Although Lichtenstein, then a thirty-eight-year-old assistant art professor at Rutgers University’s Douglass College in New Jersey, was also making pictures based on comic-book prototypes—an example of wholly independent multiple discovery not unlike such scientific findings as calculus, oxygen, photography, and evolution—he and Warhol were in fact doing quite different things with similar source material, as the divergent tangents of their later careers would amply demonstrate.
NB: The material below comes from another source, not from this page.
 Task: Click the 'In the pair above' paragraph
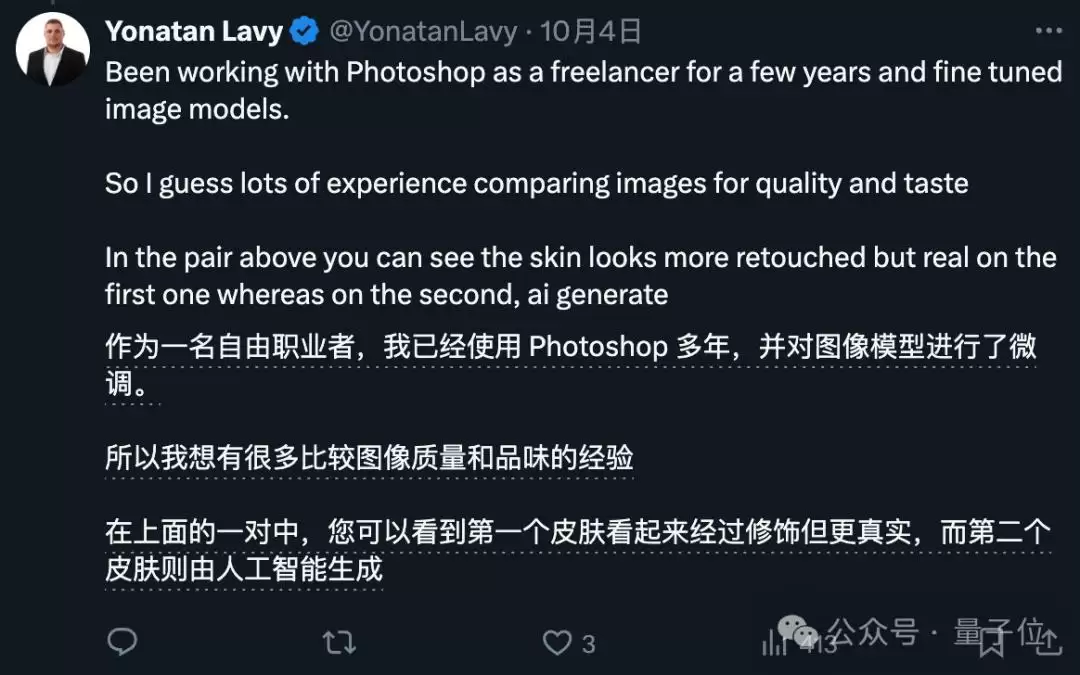coord(581,276)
By 1964, Castelli recognized his mistake and added the thwarted aspirant to his gallery roster, though not before Warhol forswore cartoon imagery, fearful of seeming to imitate Lichtenstein, of whom he always remained somewhat in awe.
In fact, what Lichtenstein and his five-years-younger contemporary Warhol had most in common was being the foremost exemplars of Cool among their generation of American visual artists. The first half of the 1960s was the apogee of what might be termed the Age of Cool—as defined by that quality of being simultaneously with-it and disengaged, in control but nonchalant, knowing but ironically self-aware, and above all inscrutably undemonstrative.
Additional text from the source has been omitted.